巨噬細(xì)胞是固有免疫系統(tǒng)的重要組成部分，也是體內(nèi)最先響應(yīng)生物材料刺激的直接細(xì)胞[4]。本研究首先證實(shí)，MCI 在1 mg/ml 和3 mg/ml 工作濃度下不會影響巨噬細(xì)胞正常的活性狀態(tài)，一定程度上可以反映MCI 臨床應(yīng)用的生物安全性。本研究通過觀察發(fā)現(xiàn)MCI 不會顯著影響單核/巨噬細(xì)胞趨化功能及對巨噬細(xì)胞炎性表型，亦是評估生物材料免疫原性的重要實(shí)驗?；谝陨辖Y(jié)果，可以推測MCI 用于臨床具有一定生物安全性。既往研究報道，小牛來源的I 型膠原可以誘導(dǎo)巨噬細(xì)胞表達(dá)COX-2，誘導(dǎo)局部炎癥反應(yīng)[6]。亦有研究表明，陸生I 型膠原可促進(jìn)腫瘤相關(guān)巨噬細(xì)胞向M1 型極化[7]。本研究證實(shí)，MCI 不參與調(diào)控巨噬細(xì)胞趨化功能和炎性表型，提示其臨床轉(zhuǎn)化應(yīng)用方向需要進(jìn)一步探討。

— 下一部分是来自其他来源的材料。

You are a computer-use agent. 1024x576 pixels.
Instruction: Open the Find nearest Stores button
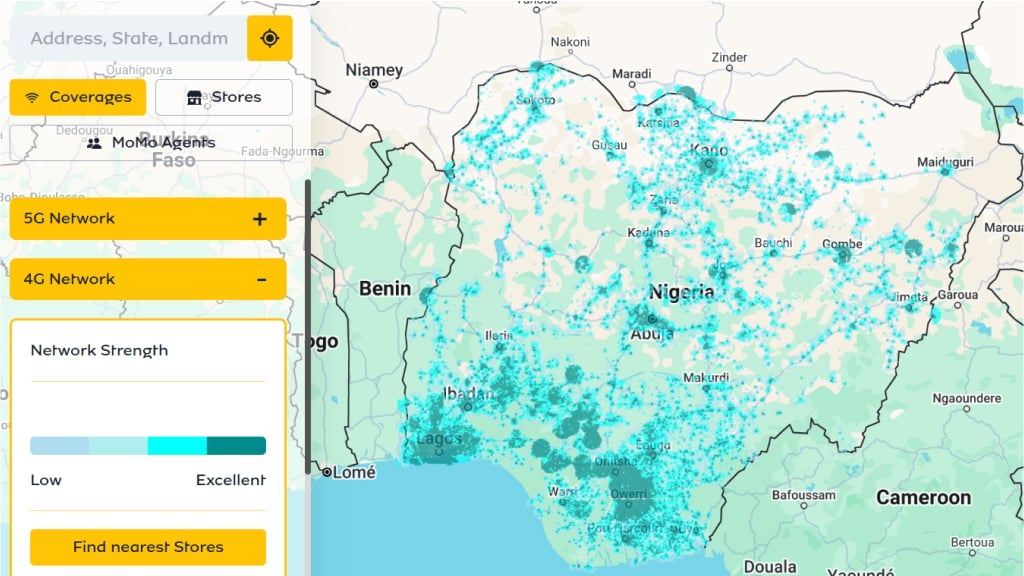(147, 547)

海洋膠原蛋白的結(jié)構(gòu)和功能與陸生動物來源的膠原蛋白存在一定程度的差異，這些差異極有可能導(dǎo)致兩者臨床應(yīng)用及轉(zhuǎn)化的范圍不同[3]。本研究遂采用轉(zhuǎn)錄組測序的方法進(jìn)一步探討MCI 對巨噬細(xì)胞生物學(xué)功能的影響，發(fā)現(xiàn)MCI 可以顯著促進(jìn)巨噬細(xì)胞表達(dá)趨化因子CXCL13。大量研究證實(shí)，CXCL13 參與成骨微環(huán)境調(diào)控，尤其在調(diào)控間充質(zhì)干細(xì)胞歸巢和分化過程中發(fā)揮重要作用[8,9]。此外，CXCL13 可調(diào)控骨關(guān)節(jié)炎患者局部成骨細(xì)胞分泌I型膠原蛋白，促進(jìn)骨組織缺損修復(fù)[10]。基于以上發(fā)現(xiàn)，本研究推測MCI 可能會在需要調(diào)控成骨的臨床實(shí)踐中具有應(yīng)用價值。

4 結(jié)論

本研究通過一系列實(shí)驗，證實(shí)魚I 型膠原不會引起人巨噬細(xì)胞炎性反應(yīng)，并推測其可以通過促進(jìn)巨噬細(xì)胞表達(dá)CXCL13 參與骨缺損修復(fù)，其臨床應(yīng)用領(lǐng)域及其潛在的機(jī)制尚需后續(xù)進(jìn)一步研究明確和探討。